Uneven internal time-step adjustment for fast power system dynamic simulations based on Trapezoidal integration of elementary transfer function blocks

With the development of renewable energy sources, the scale and complexity of power systems are continuously increasing, resulting in a high requirement for the efficiency of dynamic simulation. Increasing the simulation time-step is a possible measure for the fixed time-step (FTS) method to accelerate the simulation, yet also a potential cause for deteriorating the simulation accuracy. To improve the overall power system dynamic simulation speed without jeopardizing the expected accuracy, this paper proposes a novel Uneven Internal Time -Step Adjustment method based on Trapezoidal integration of elementary transfer function blocks (ETFBs).
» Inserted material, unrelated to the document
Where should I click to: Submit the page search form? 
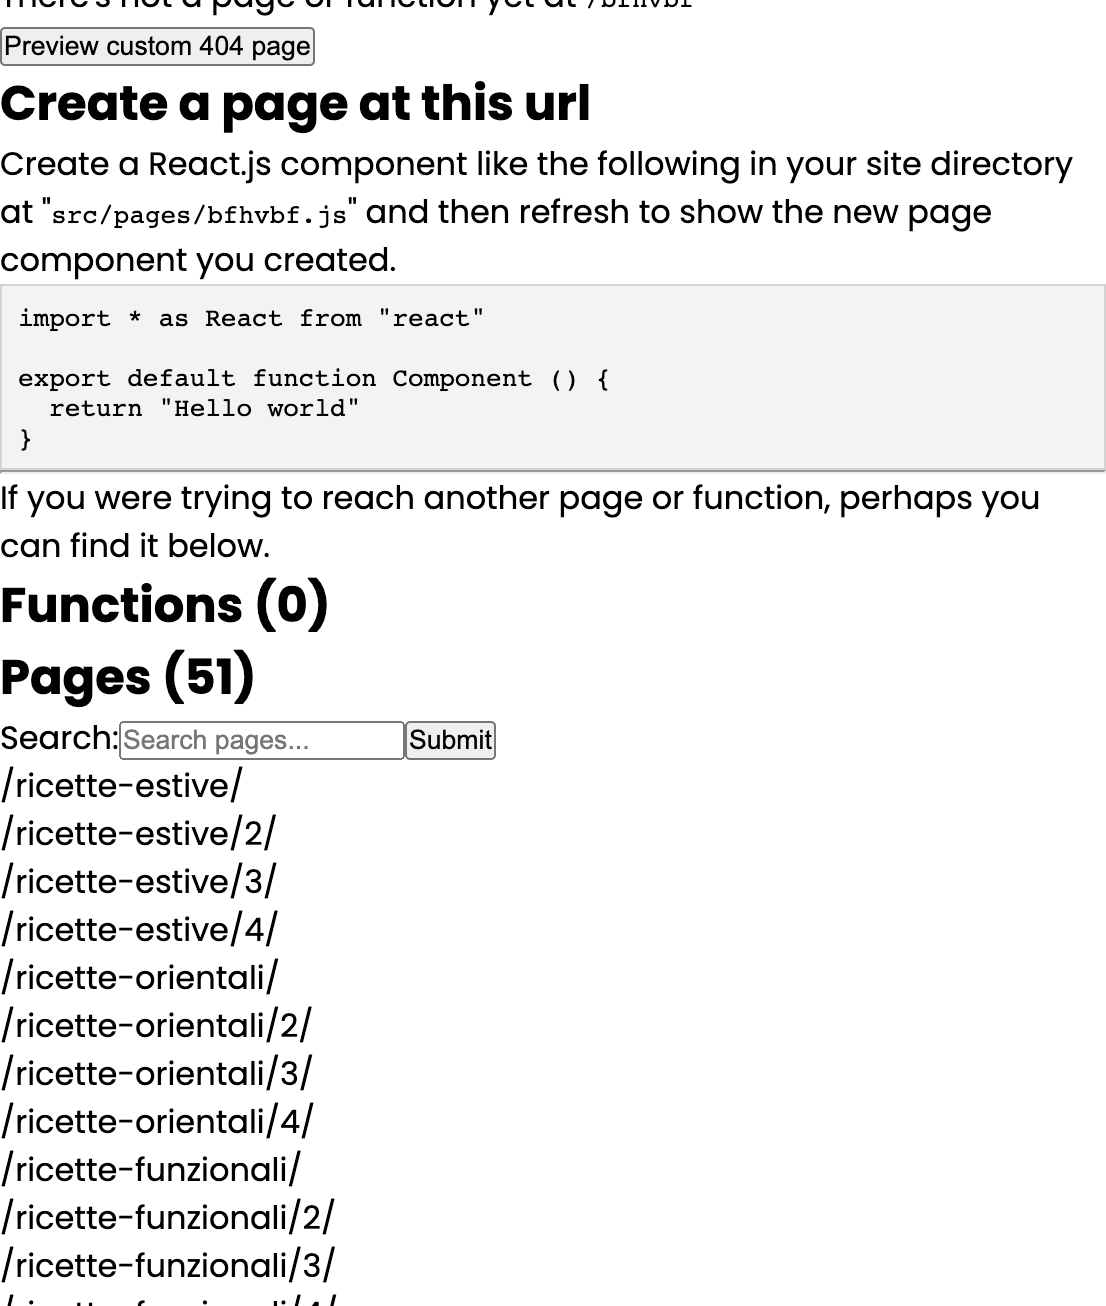coord(450,740)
For ETFBs with different time constants, three different integration modes are defined, including single-step integration, multiple-step integration, and static approximation. Each ETFB can select an appropriate integration mode and adjust its internal time-step, automatically expanding the size of the simulation time-step. Implementation of static approximation for ETFBs with small time constants is given. Discussion on the determination of threshold values of internal time-step is provided, which mainly affect the accuracy of the system. The pro-posed method is applied to the open-source Simulation Toolkit for Electrical Power Systems (STEPS). Different cases are tested to obtain the maximum simulation time-step that can maintain numerical stability and validate the efficiency and accuracy of the proposed method.